Service architecture, integration strategy, and primary care data
The blueprint highlights a critical strategic choice for HDRS: whether to operate mainly as a marketplace directing users to existing data services, or to evolve into a more integrated platform providing access to unified datasets. While an initial service-wrapper approach may be needed to deliver early capability, the authors argue that HDRS should set out a clear roadmap for deeper integration where demand and feasibility justify it. This decision, they note, “will determine user experience, governance models, pricing structures, and technical infrastructure,” with implications for the service’s long-term sustainability.
The report is explicit that HDRS should not seek to centralize all data.

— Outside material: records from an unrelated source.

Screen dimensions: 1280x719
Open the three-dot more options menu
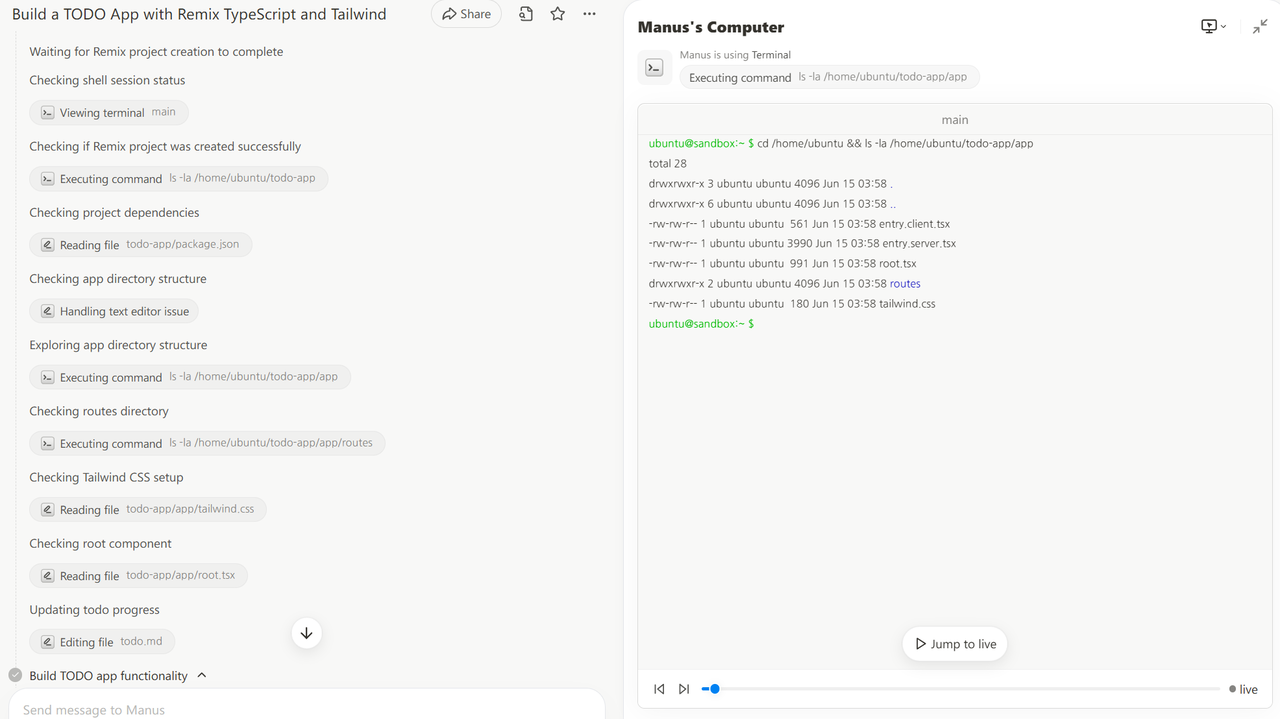pos(589,14)
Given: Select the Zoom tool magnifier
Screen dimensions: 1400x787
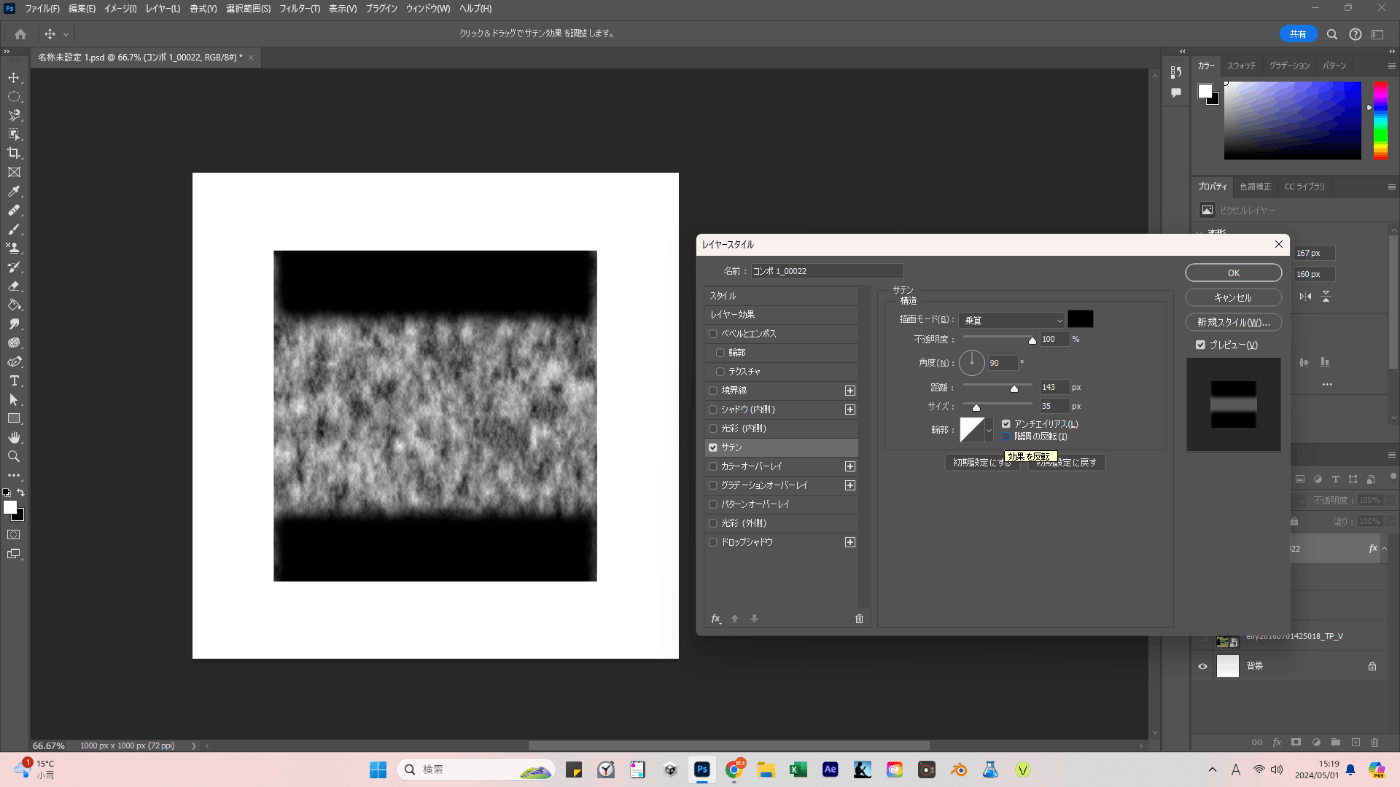Looking at the screenshot, I should [x=14, y=456].

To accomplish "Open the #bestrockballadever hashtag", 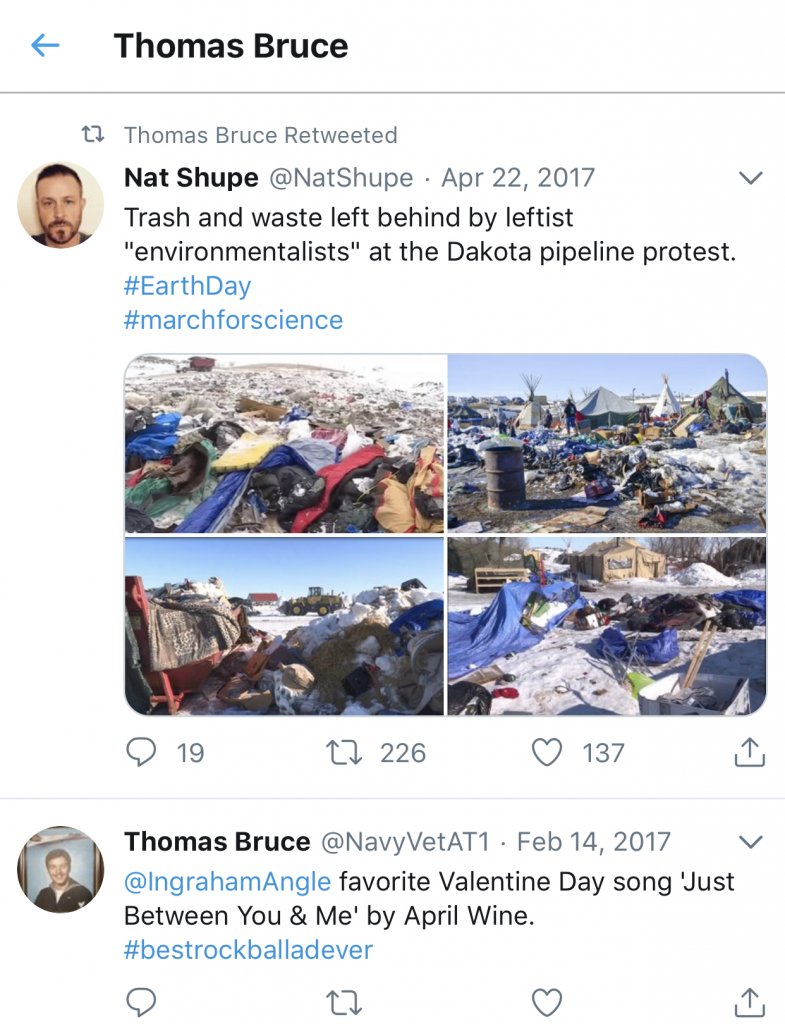I will pyautogui.click(x=248, y=949).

Instead, it states that:
“A single monolithic data stack should not be pursued,”
recommending a phased, federated approach built on shared standards and application programming interfaces. Under this approach, data would remain under the control of existing custodians but be accessed through interoperable services and secure environments. This model is presented as technically realistic, particularly for large-scale genomics and imaging data, and important for maintaining trust while avoiding disruption to systems that already work. Given variation in the maturity of secure data environments, the blueprint calls for selectively scaling effective models rather than pursuing uniform consolidation.

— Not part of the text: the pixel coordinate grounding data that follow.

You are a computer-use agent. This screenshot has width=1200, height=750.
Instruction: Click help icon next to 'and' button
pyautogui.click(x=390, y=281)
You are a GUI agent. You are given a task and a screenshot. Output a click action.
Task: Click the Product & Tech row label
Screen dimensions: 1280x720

Primary care data are identified as essential to HDRS’s success but also among its most challenging components. As the authors note:
“Primary care data represents the most comprehensive longitudinal health record for the UK,”

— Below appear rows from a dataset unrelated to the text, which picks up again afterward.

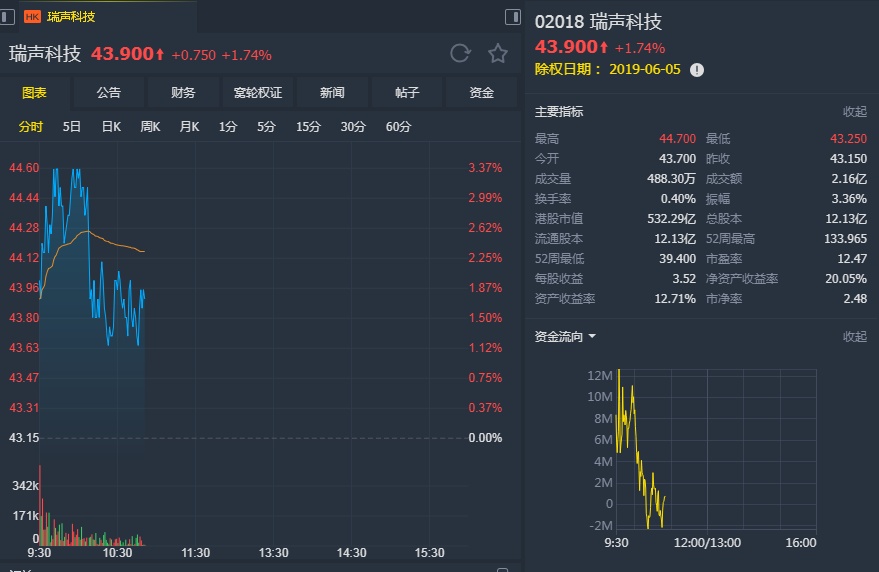Viewport: 879px width, 572px height.
Task: Click the 02018 瑞声科技 stock title
Action: coord(598,22)
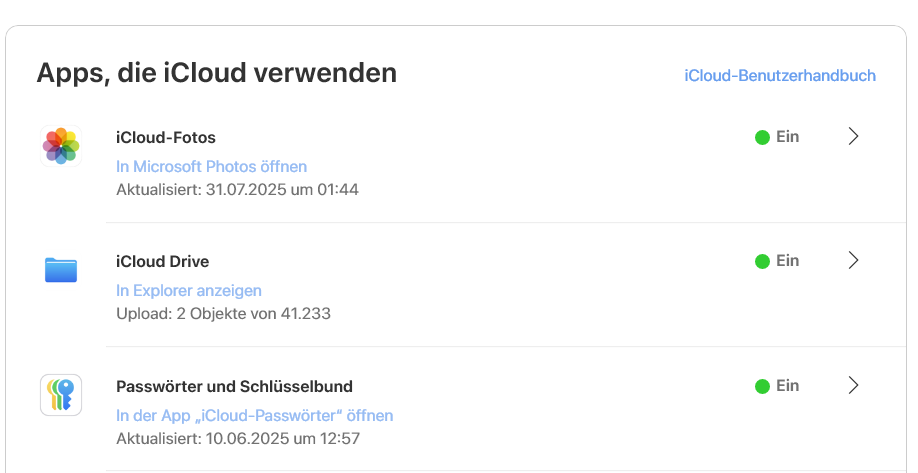This screenshot has width=918, height=473.
Task: Select the iCloud-Fotos row title
Action: [x=166, y=138]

supporting population health management, prevention, and early diagnosis. Yet this data remains underused for national-scale research. Legal liability and governance concerns are highlighted as key barriers, particularly GP uncertainty around data-controller responsibilities and downstream risk. To address this, the blueprint calls for clearer legal frameworks and risk allocation, citing international models such as Finland’s Findata as potential reference points.
Sustained engagement from primary care, the report argues, will also depend on fair compensation and demonstrable reciprocal value. This includes providing practices with tools, feedback, and insights that directly support patient care, rather than treating data contribution as a one-way obligation.
Sustainability, value, and accountability
The blueprint frames sustainability as a core requirement rather than an afterthought. HDRS is expected to demonstrate value across health outcomes, economic impact, and financial performance. As the authors note:
“Success must involve the creation of substantial value for patients, clinicians, taxpayers and the economy.”
While prioritizing patient benefit, the report recommends tiered licensing fees for commercial users, subsidized access for academic research, and transparent reinvestment of revenues into NHS infrastructure and public-benefit research.
Measurement and accountability are presented as essential to legitimacy. The authors call for baseline metrics at inception, phased milestones aligned with implementation stages, and continuous evaluation covering research output, system performance, economic impact, public trust, and, ultimately, health outcomes.
Taken together, HDRS and its accompanying blueprint position the service as a system-level intervention rather than a standalone technical platform. The blueprint makes clear that success will depend not on funding scale or policy ambition alone, but on HDRS’s ability to deliver secure, consistent access to health data that produces measurable benefit for patients and the NHS, while sustaining public confidence and enabling responsible innovation at national scale. As the authors conclude:
“When done responsibly, health-data integration can deliver a triple dividend: improving care for patients, strengthening the NHS and driving sustainable economic growth across the UK.”